After locating the line with "Given: Click the" in the data that follows, return it and every later line exactly, up to and including the line with "The height and".

▸ Dataset:
*** Begin section ***
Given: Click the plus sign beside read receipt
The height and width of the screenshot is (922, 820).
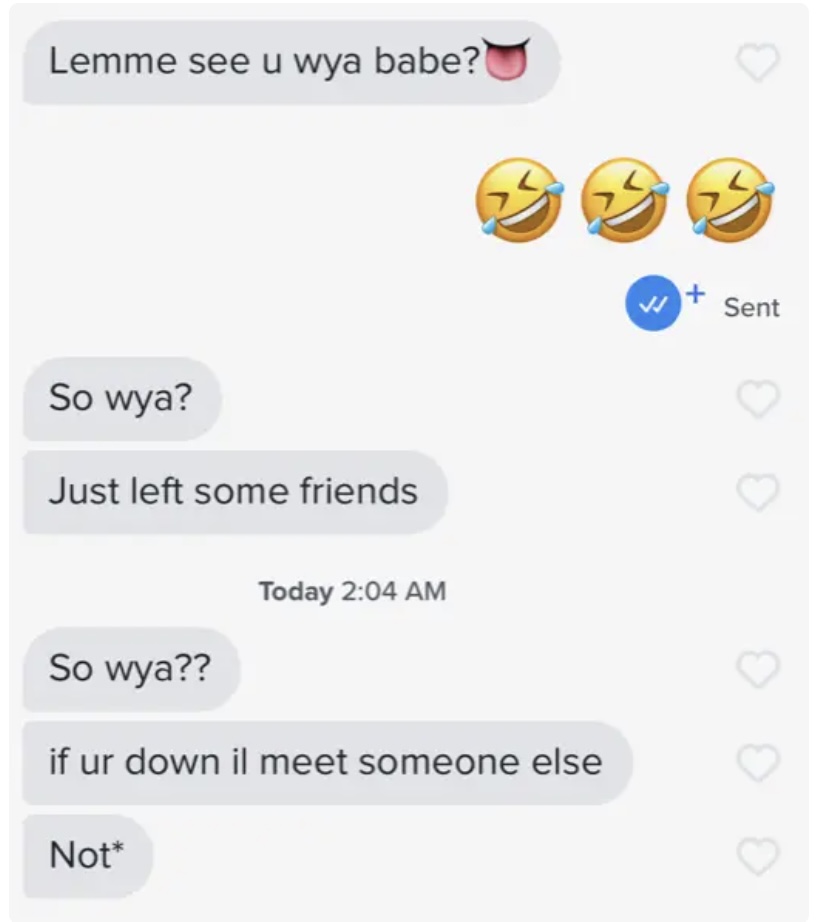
*** End section ***
*** Begin section ***
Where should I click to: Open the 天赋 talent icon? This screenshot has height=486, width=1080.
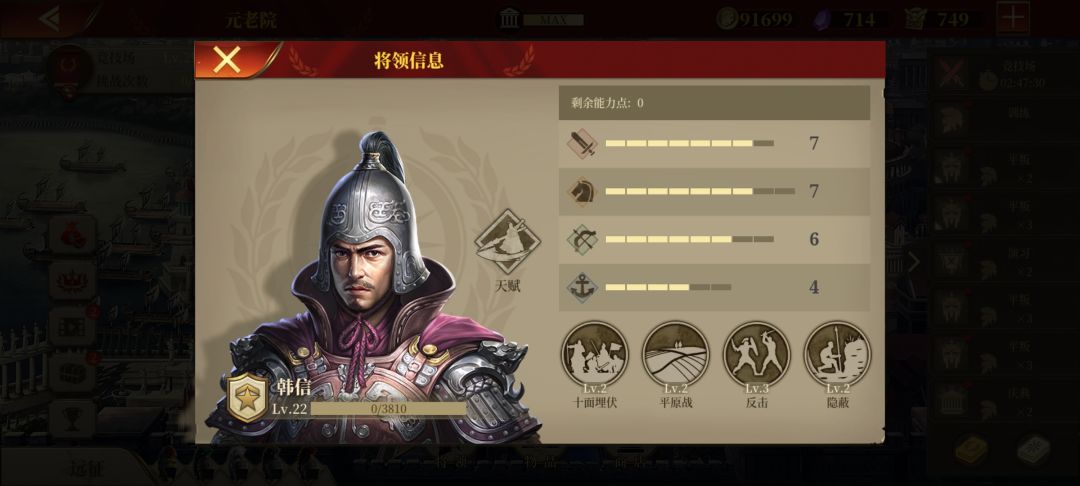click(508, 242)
*** End section ***
*** Begin section ***
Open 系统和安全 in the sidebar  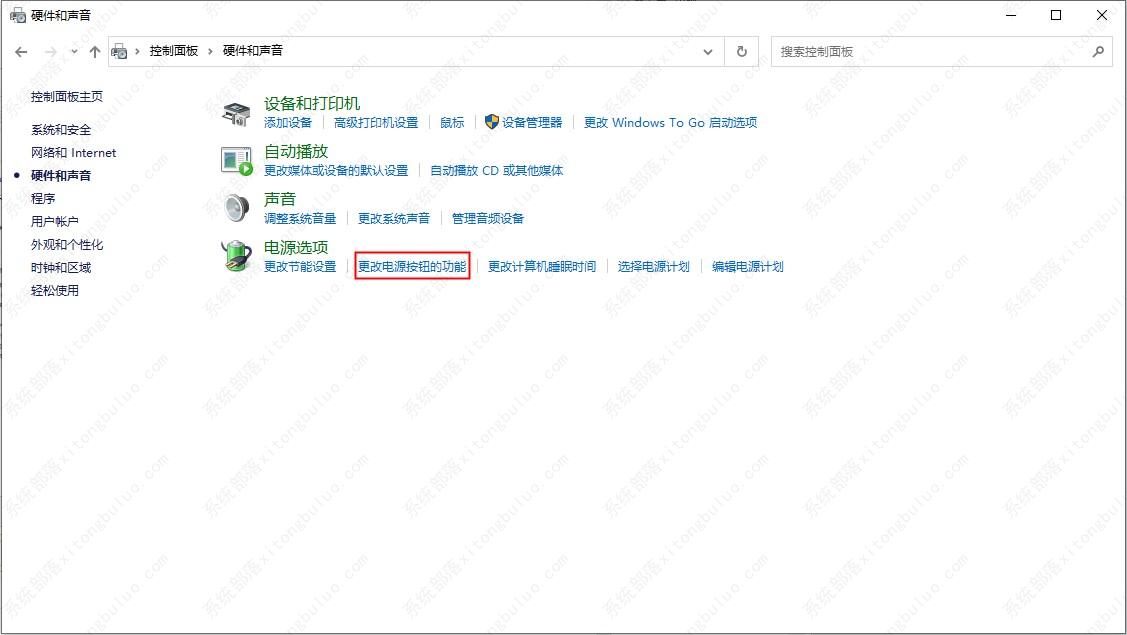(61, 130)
*** End section ***
▸ Written response:
Given: Click the plus sign beside read receipt
The height and width of the screenshot is (922, 820).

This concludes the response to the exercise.